I didn’t know artificial geothermal even existed, in that rather than using heat from springs you can just go down farther enough and it’ll get warmer, by virtue of being closer to the core. This can provide a stable source of energy. This source isn’t without problems however. Biomass and burning waste are bridge solutions to drawdown, they’re only emitting CO2 captured recently from the atmosphere. Once a champion of Nuclear Fission, the book shows how it’s a regret solution, because of the waste it generates and how expensive it is.

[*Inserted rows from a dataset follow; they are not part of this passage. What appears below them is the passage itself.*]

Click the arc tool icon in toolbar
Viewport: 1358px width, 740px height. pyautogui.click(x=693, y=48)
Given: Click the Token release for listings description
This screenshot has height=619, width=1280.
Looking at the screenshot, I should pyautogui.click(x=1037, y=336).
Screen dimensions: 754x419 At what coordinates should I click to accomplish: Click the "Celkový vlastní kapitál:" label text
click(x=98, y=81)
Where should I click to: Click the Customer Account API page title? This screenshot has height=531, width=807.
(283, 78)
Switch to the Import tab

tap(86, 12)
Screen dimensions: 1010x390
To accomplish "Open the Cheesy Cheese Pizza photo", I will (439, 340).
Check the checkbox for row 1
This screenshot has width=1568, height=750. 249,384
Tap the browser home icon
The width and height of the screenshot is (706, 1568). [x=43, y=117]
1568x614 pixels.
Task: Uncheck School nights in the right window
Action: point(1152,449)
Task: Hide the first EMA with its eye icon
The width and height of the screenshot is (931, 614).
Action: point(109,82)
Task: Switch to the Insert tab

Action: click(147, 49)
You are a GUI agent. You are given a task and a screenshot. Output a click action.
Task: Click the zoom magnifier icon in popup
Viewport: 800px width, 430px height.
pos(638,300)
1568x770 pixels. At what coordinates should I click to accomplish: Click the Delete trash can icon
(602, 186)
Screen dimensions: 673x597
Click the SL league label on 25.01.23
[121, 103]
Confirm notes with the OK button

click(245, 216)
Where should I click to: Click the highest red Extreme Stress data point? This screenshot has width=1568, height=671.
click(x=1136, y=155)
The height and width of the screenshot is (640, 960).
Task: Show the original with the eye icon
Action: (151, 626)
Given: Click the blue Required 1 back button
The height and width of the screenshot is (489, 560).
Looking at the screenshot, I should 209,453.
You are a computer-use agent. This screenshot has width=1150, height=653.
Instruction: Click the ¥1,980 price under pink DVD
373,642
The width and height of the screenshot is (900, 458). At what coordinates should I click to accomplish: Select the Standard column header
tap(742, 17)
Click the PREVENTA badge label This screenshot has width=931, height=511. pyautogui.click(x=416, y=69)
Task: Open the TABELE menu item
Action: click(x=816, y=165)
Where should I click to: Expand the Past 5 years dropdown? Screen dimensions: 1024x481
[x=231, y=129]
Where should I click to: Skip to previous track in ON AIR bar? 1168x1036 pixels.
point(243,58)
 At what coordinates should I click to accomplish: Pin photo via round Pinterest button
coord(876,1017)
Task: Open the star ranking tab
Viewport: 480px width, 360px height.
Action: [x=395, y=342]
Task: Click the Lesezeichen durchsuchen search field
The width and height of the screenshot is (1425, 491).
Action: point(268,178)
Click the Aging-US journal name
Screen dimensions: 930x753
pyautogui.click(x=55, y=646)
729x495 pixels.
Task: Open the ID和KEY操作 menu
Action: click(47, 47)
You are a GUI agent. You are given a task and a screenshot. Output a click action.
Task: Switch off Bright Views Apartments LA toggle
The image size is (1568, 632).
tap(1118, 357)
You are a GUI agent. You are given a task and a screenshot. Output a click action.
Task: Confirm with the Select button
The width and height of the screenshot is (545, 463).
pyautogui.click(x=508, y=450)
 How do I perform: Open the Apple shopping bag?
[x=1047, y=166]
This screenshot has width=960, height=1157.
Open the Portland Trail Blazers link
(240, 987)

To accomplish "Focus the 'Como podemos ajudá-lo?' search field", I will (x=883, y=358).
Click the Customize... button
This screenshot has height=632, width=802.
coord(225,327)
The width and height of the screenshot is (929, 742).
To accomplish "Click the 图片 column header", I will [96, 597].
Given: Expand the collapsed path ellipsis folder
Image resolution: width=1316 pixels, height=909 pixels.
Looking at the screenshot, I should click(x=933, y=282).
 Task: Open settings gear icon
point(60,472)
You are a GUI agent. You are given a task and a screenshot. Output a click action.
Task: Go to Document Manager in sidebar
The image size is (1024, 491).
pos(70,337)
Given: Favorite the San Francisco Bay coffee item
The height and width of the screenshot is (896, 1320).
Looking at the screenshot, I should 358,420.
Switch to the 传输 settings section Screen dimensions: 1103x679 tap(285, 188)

Fundamentally, it comes down to money. Governments and investors seem uninterested in investing in these solutions with the same rigor as non-sustainable projects. Frustratingly, there are so many simple things governments and individuals can do but don’t, they just bury their heads in the sand. People’s attitudes are that, the most catastrophic effects of climate change will be felt by the following generations, even though effects are being felt now.

Currently neo-liberal capitalism especially and perhaps capitalism in general, is poorly equipped to deal with global emergencies such as climate change. So much of which is premised on eternal economic growth, no matter the destruction of the planet. It won’t favor a clean slightly expensive fuel source over fossil fuels (which are often heavily subsidized). Powerful lobby groups and existing infrastructure don’t help either. Even when they are on parity, renewables get a tough time. This is when governments need to step in, whose approaches have largely been lacking and uninspired. The Green Revolution doesn’t need to be about losing jobs and a slowdown in the economy, rather the opposite. When you can invest in these old industrial heartlands with clean, green jobs. Modern farming practices are extremely bad for the environment. Firstly, the carbon emissions from livestock and processing. Secondly, slash and burn practices to remove forests and other carbon sinks. Then the intensive, fertilizer/pesticide driven factory farming degrades soils so that all the stored carbon is slowly released.

What Covid-19 has shown me, is the reason people act for that and not climate change is, people think climate change will affect other people and not them.

I think reading this book in 2016 would have made me an optimist but after Trump has decried Climate Change as a Chinese hoax and pulled out of the Paris Climate deal, it’s cause for concern. Especially as the Paris deal doesn’t go far enough. As if that wasn’t bad enough, we’ve got a lunatic in the form of Jair Bolsarano in charge of Brazil and he doesn’t shy in letting the Amazon rain forest be chopped or burned down.